Inherited Procoagulant Conditions
Name | Frequency |
Factor V Leiden mutation |
3-7% |
Prothrombin gene mutation |
1-2% |
Antithrombin deficiency |
0.02% |
Protein C deficiency |
0.3% |
Protein S deficiency |
0.1% |
Management
- If recent COVID-19 vaccination: See specific guidelines below.
- Anticoagulation: Low Molecular Weight Heparin (LMWH) is the standard of care and may be given in a twice-daily formulation to minimize bleeding risk. Unfractionated heparin should be used in patients with renal insufficiency or those requiring rapid reversal of anticoagulation (e.g., imminent neurosurgical intervention).
- Despite alarming radiological appearances, hemorrhagic venous infarction, intracranial hemorrhage, or isolated subarachnoid hemorrhage are not contraindications for anticoagulant treatment in CVST.
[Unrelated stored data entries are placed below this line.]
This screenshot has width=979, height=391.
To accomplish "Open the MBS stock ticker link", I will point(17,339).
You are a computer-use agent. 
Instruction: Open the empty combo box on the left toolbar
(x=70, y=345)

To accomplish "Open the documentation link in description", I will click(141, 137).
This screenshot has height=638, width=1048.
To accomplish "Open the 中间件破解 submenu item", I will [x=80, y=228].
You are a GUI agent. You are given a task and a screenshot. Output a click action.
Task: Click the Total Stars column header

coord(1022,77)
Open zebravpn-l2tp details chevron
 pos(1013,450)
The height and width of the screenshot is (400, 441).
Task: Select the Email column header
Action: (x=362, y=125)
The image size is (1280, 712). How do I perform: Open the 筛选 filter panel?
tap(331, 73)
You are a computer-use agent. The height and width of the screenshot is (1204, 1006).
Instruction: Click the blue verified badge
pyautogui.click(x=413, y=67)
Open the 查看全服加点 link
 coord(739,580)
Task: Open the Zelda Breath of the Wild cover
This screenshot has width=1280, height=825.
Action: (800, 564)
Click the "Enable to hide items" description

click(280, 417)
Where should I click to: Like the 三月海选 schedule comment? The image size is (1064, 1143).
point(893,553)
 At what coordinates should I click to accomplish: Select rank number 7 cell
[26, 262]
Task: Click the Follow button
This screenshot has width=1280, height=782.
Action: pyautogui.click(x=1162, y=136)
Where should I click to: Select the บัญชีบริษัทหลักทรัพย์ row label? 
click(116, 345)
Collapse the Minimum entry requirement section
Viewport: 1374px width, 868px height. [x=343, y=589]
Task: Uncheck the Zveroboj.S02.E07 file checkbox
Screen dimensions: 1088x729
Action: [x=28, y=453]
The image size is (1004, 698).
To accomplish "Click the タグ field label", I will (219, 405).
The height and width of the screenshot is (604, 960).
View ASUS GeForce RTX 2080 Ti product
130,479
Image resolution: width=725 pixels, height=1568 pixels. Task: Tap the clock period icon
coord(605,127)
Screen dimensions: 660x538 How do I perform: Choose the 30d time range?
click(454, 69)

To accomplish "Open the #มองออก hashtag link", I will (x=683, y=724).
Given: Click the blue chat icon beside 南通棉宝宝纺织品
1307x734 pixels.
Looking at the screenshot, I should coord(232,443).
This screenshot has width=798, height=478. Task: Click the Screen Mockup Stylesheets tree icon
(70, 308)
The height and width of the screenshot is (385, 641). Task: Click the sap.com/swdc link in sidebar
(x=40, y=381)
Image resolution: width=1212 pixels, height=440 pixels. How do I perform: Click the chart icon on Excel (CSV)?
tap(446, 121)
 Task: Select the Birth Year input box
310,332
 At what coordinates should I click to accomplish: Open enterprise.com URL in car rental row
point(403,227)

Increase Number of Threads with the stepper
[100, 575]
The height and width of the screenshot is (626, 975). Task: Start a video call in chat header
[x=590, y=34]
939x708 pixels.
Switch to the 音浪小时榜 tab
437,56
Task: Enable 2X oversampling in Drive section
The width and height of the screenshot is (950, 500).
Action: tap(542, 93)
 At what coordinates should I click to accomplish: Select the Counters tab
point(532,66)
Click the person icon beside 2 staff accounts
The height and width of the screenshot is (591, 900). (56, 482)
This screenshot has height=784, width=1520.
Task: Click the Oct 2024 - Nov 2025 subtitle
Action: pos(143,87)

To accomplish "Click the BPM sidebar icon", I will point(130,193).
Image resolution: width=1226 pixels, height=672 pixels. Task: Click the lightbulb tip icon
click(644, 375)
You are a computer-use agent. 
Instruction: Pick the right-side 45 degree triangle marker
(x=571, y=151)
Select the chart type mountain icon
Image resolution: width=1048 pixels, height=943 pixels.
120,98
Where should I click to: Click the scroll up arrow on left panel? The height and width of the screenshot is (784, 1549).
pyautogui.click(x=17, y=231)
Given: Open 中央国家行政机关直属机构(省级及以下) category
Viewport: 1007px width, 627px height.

- Cortical vein thrombosis is also usually treated with anticoagulation, though there are no randomized controlled trials. In a series of 116 patients, most (80%) were treated with anticoagulation, with good outcomes (6% in-hospital mortality).
- Current guidelines recommend using an oral vitamin K antagonist (usually warfarin) at standard intensity (target INR 2.5, range 2.0–3.0) for between 3 and 12 months.
- Interventional radiology with thrombolysis or clot removal has been performed in certain cases.
- Warfarin for 3-6 months followed by antiplatelets. A prolonged warfarin course (e.g., 12 months) may be considered if no cause is found.